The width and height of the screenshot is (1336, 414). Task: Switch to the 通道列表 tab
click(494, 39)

* * *

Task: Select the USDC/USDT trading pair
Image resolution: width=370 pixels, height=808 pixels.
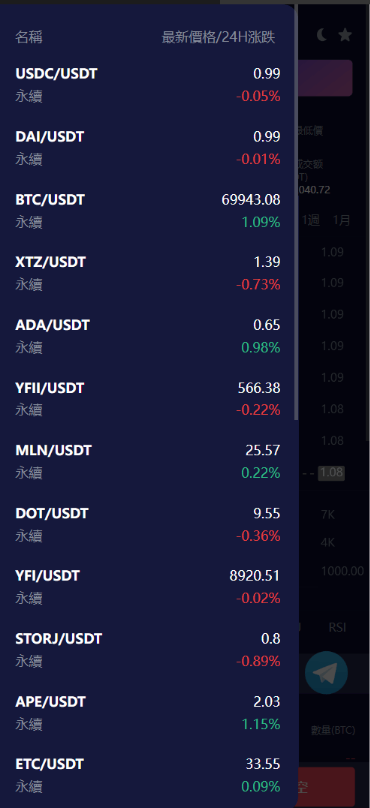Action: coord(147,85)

PROMPT:
Write out the lines from the one containing "Task: Select the USDC/USDT trading pair" up to and including the one containing "Action: coord(147,85)", swapping out "trading pair" for "market pair" and leaving everything else unchanged. Leave the pictures out of your answer.

RESULT OF THIS TASK:
Task: Select the USDC/USDT market pair
Image resolution: width=370 pixels, height=808 pixels.
Action: coord(147,85)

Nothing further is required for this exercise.